Los AINE son la primera línea farmacológica para el control del dolor y la inflamación. Los corticosteroides orales en pauta corta pueden reducir el edema perineural en la fase aguda. La fisioterapia con ejercicios de McKenzie (extensión lumbar), estabilización del core y movilización neural es fundamental tras la fase aguda inicial. Las infiltraciones epidurales de corticosteroide ofrecen alivio temporal en casos refractarios. La cirugía (microdiscectomía) se reserva para menos del 10 % de los casos: déficit progresivo, dolor intratable o síndrome de cola de caballo.
La acupuntura actúa como una terapia adyuvante eficaz para la ciática y modula la transmisión del dolor en el asta dorsal de la médula, reduce las citocinas proinflamatorias en el lugar de la compresión radicular y mejora la microcirculación perineural. Un metanálisis publicado en el Journal of Pain Research con 30 estudios controlados demostró una eficacia superior al tratamiento convencional aislado. La electroacupuntura es especialmente útil para el componente de dolor neuropático en descarga o quemazón.
Para la ciática aguda por hernia discal, un ciclo de 6 a 10 sesiones suele proporcionar una mejoría significativa, especialmente al combinarse con ejercicios orientados por el médico. En la ciática crónica pueden ser necesarias de 10 a 15 sesiones en el ciclo inicial. El médico acupuntor evalúa la respuesta y ajusta el protocolo: algunos pacientes responden con rapidez en 4-5 sesiones, mientras que otros con un componente neuropático más intenso requieren un tratamiento prolongado.
La acupuntura médica es segura para la ciática cuando es realizada por un médico acupuntor. Los efectos adversos son raros y suelen ser leves (hematoma local, dolor en el sitio de la aguja). El médico siempre evalúa la presencia de señales de alarma antes de iniciar el tratamiento: el déficit motor progresivo, el síndrome de cola de caballo o la sospecha de tumor espinal exigen derivación urgente antes de cualquier tratamiento conservador. Los trastornos de la coagulación y la infección local son contraindicaciones absolutas.
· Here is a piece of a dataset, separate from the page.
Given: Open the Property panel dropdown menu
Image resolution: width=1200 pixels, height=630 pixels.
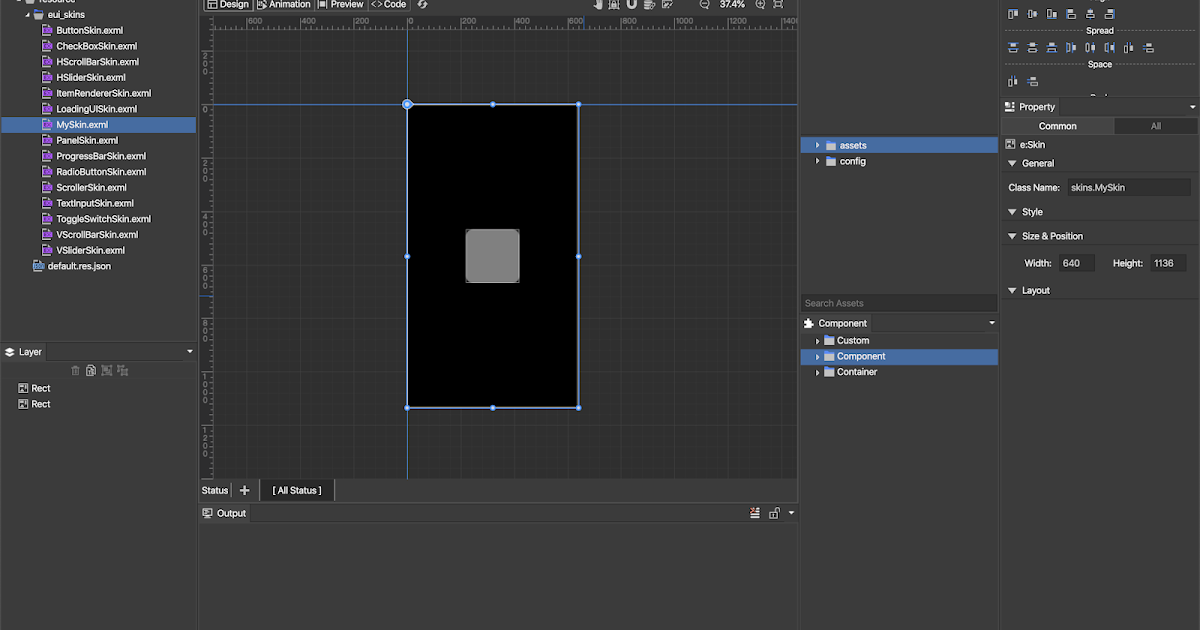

Sí, la combinación está recomendada y potencia los resultados. La acupuntura es especialmente valiosa durante el período en que el paciente espera la resolución espontánea de la hernia, ya que controla el dolor sin los efectos adversos de los analgésicos prolongados. Puede combinarse con AINE, fisioterapia (indicada por el médico), ejercicios de McKenzie y, si es necesario, infiltraciones epidurales. El médico acupuntor coordina el plan e integra los abordajes de forma segura y eficaz.
El pronóstico de la ciática es ampliamente favorable: alrededor del 90 % de los pacientes mejora sin cirugía en 6 a 12 semanas. Las hernias discales voluminosas pueden sufrir reabsorción espontánea a lo largo de meses, con desaparición completa de los síntomas. Es posible la persistencia de cierto grado de adormecimiento residual incluso tras la resolución del dolor. Las recurrencias se producen en aproximadamente el 10-15 % de los casos. El mantenimiento de los ejercicios de core, el control del peso y una ergonomía adecuada son las mejores estrategias preventivas.
Vaya al servicio de urgencias de inmediato si pierde el control de la vejiga o del intestino, si presenta adormecimiento en la región perineal (anestesia en silla de montar), si nota debilidad progresiva en la pierna —especialmente pie caído súbito— o si siente dolor intenso bilateral en ambas piernas de forma simultánea. Estos signos indican un posible síndrome de cola de caballo, una emergencia neuroquirúrgica que exige descompresión quirúrgica en horas para evitar incontinencia y déficit neurológico permanentes.